米国市場で7月に5.5%上昇したS&P500指数は8月も7.0%上昇。8月としては1984年以来の高上昇率を記録し、同指数の年初来騰落率は+10.8%となりました。
ナスダック総合指数も最高値を更新し、31日に大幅銘柄入れ替えを完了したダウ平均も2万9,100ドルに上昇。ダウ平均は2月12日に付けた最高値(2万9,551ドル)まで約450ドルに迫りました(9月2日)。
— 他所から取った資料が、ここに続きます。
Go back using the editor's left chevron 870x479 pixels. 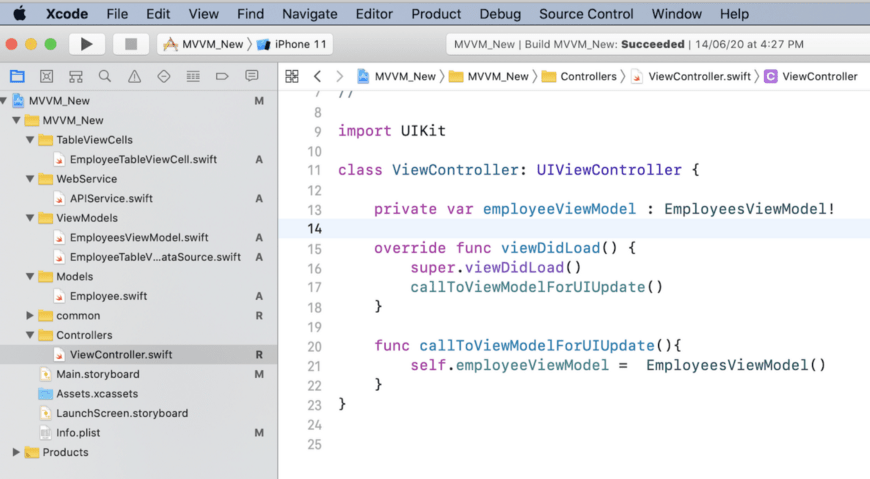coord(317,76)
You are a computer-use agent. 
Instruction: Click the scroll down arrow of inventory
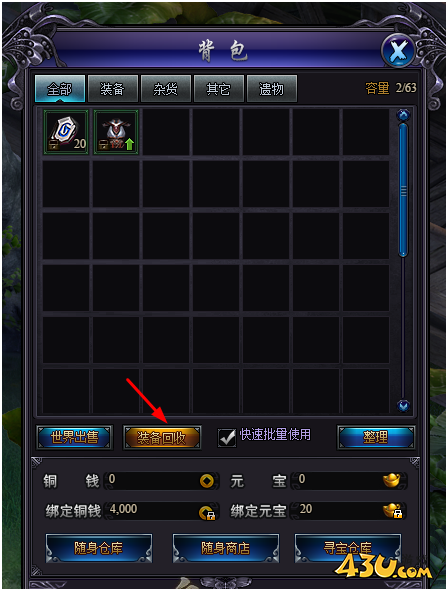(x=403, y=406)
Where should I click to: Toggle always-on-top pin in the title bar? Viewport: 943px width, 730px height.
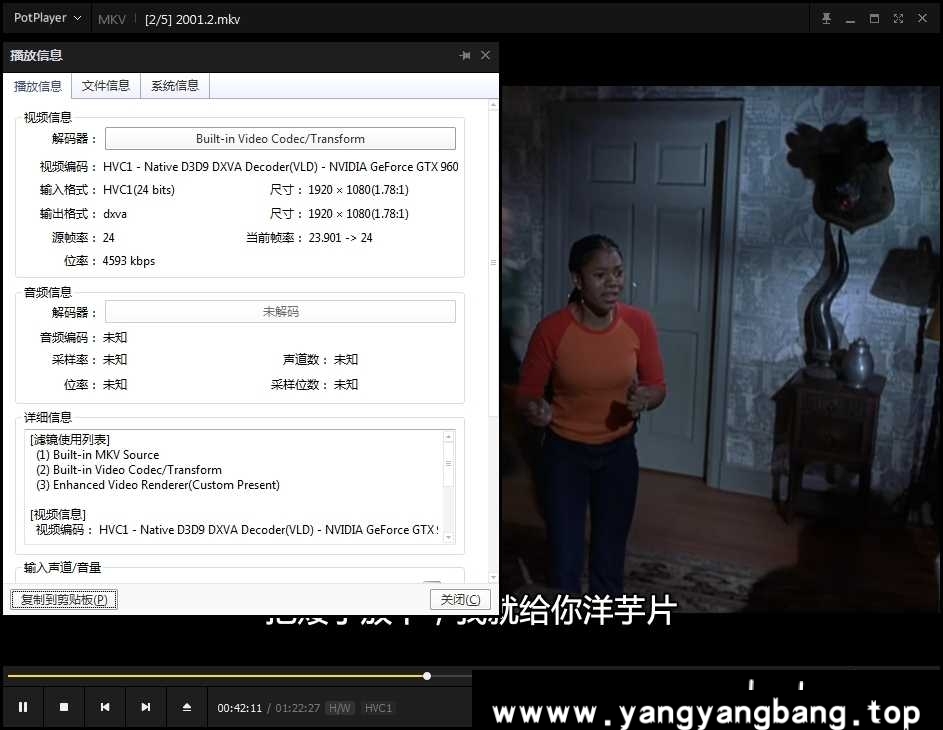tap(826, 18)
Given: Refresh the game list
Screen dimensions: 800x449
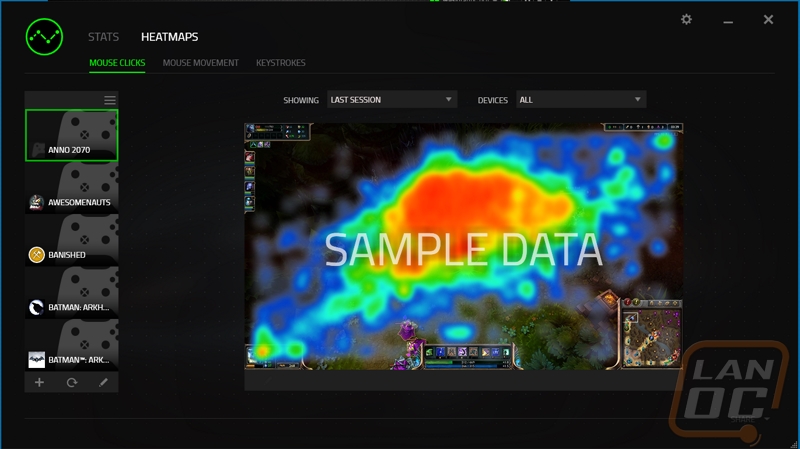Looking at the screenshot, I should (x=71, y=383).
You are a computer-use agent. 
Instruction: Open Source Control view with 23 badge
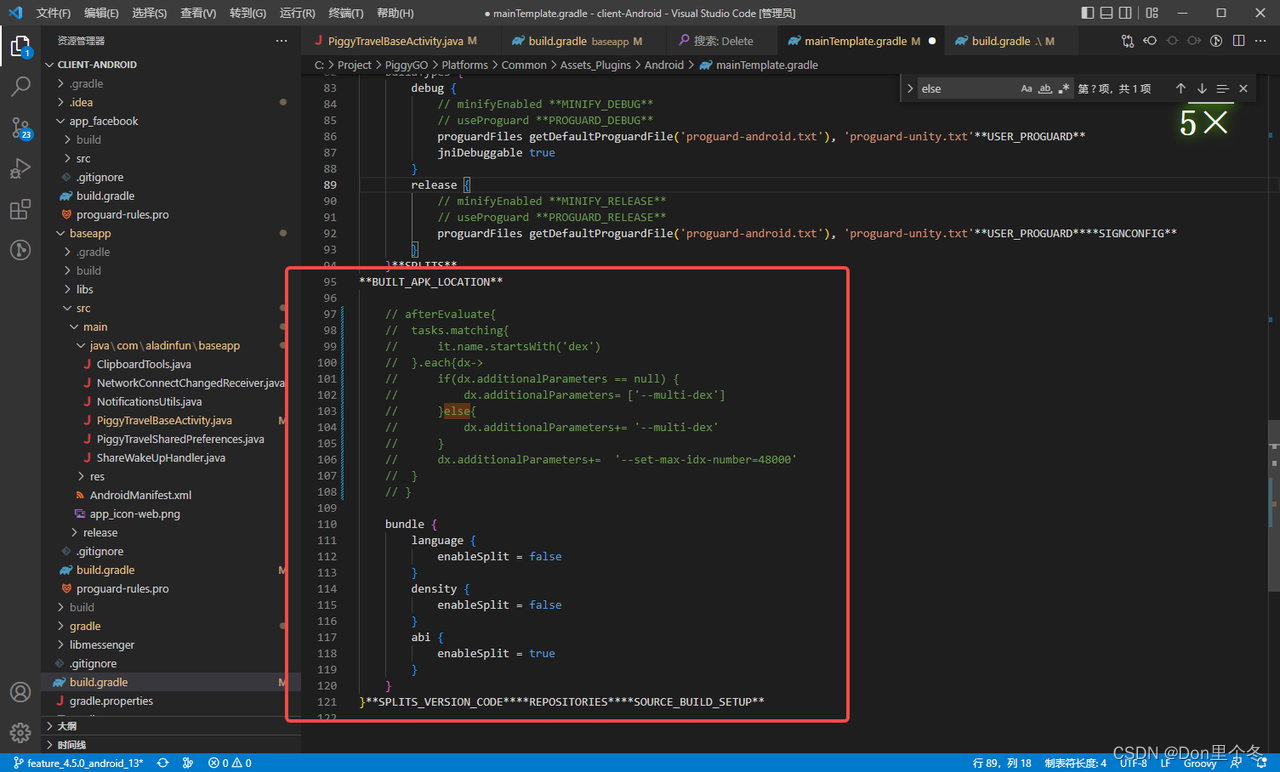tap(20, 128)
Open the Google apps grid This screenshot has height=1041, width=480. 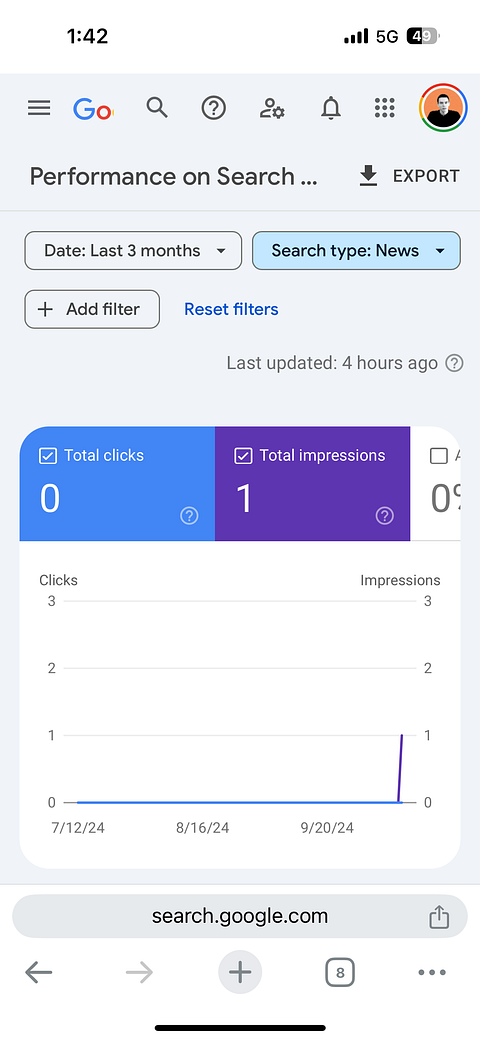coord(385,108)
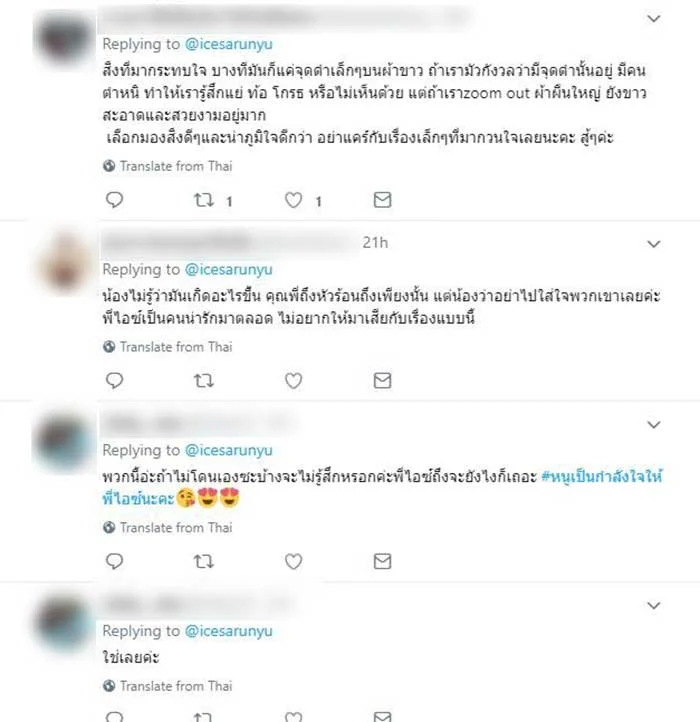Reply to the first tweet about white cloth
This screenshot has width=700, height=722.
(114, 200)
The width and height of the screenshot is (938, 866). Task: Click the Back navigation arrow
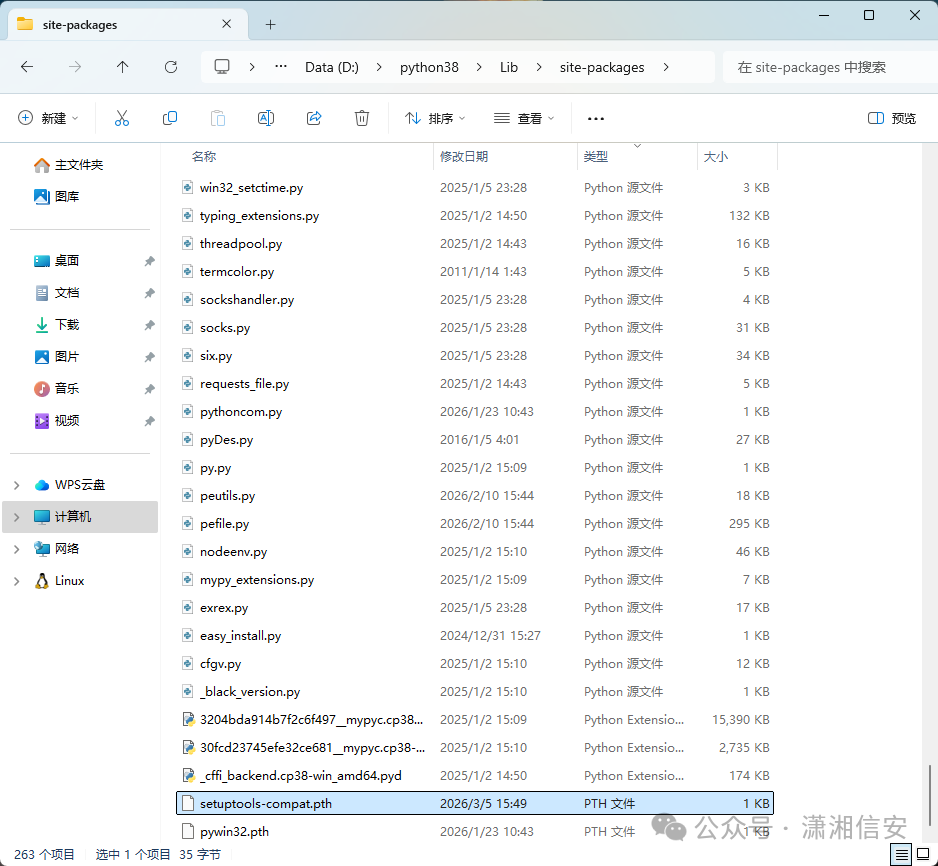27,67
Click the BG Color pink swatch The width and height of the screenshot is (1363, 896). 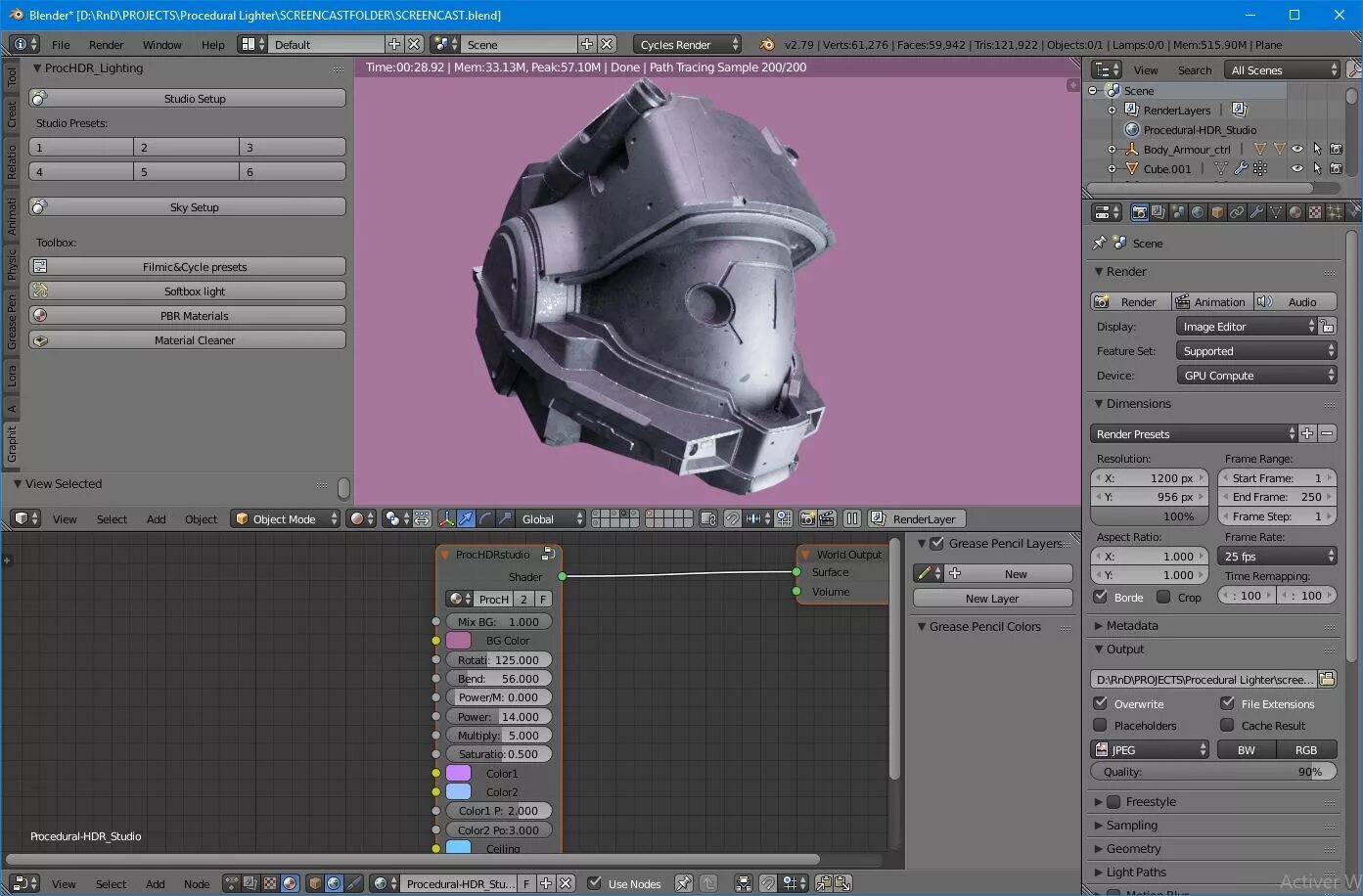coord(458,641)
米金融当局によるリフレ的金融緩和の長期化観測、新型コロナの感染拡大抑制、主力IT企業を軸にした業績回復期待、大統領選挙に向けたトランプ氏の当選予想反転上昇、一部景気敏感株(バリュー株)に見直し買いが進んだことが株高要因です。
一方で、高値警戒感も醸成されてきました。実際、9月3日はS&P500指数が前日比-3.5%、ナスダック総合指数は-5.0%、ダウ平均は-2.8%と急落しました。
相場が反落しやすかった背景としては、
(1)「夏枯れ」となりやすい8月相場が好調過ぎた反動
(2)季節的に9~10月は相場反落が起きやすい「アノマリー」
(3)大統領選挙直前(9~10月)は政治的な不確実性が高まりやすい
(4)外交の政治利用で米中対立の激化がサプライズに発展するリスク
(5)コロナ禍に伴う実体経済(雇用情勢や資金繰り)の悪化を巡る不安感
などがあります。
また、米国議会で与野党(共和党・民主党)が追加的景気対策の内容で合意に至らない状況も懸念材料です。とは言っても、過去に高値更新を続けた株式相場が波乱に直面したことは多々ありました。
そこで、近年で株価が最も下落したリーマンショック(2008年秋の金融危機)直前に株式投資を始めた場合のパフォーマンス(ドルと円)を図表1に示しました。
米国株式は株価急落を乗り越え円換算でも約3倍となった事象がわかります。米国株式市場では「長期投資」(買い持ちによるリターン)がリスク(リターンのブレ)をしのいだことを示す市場実績として注目したいと思います。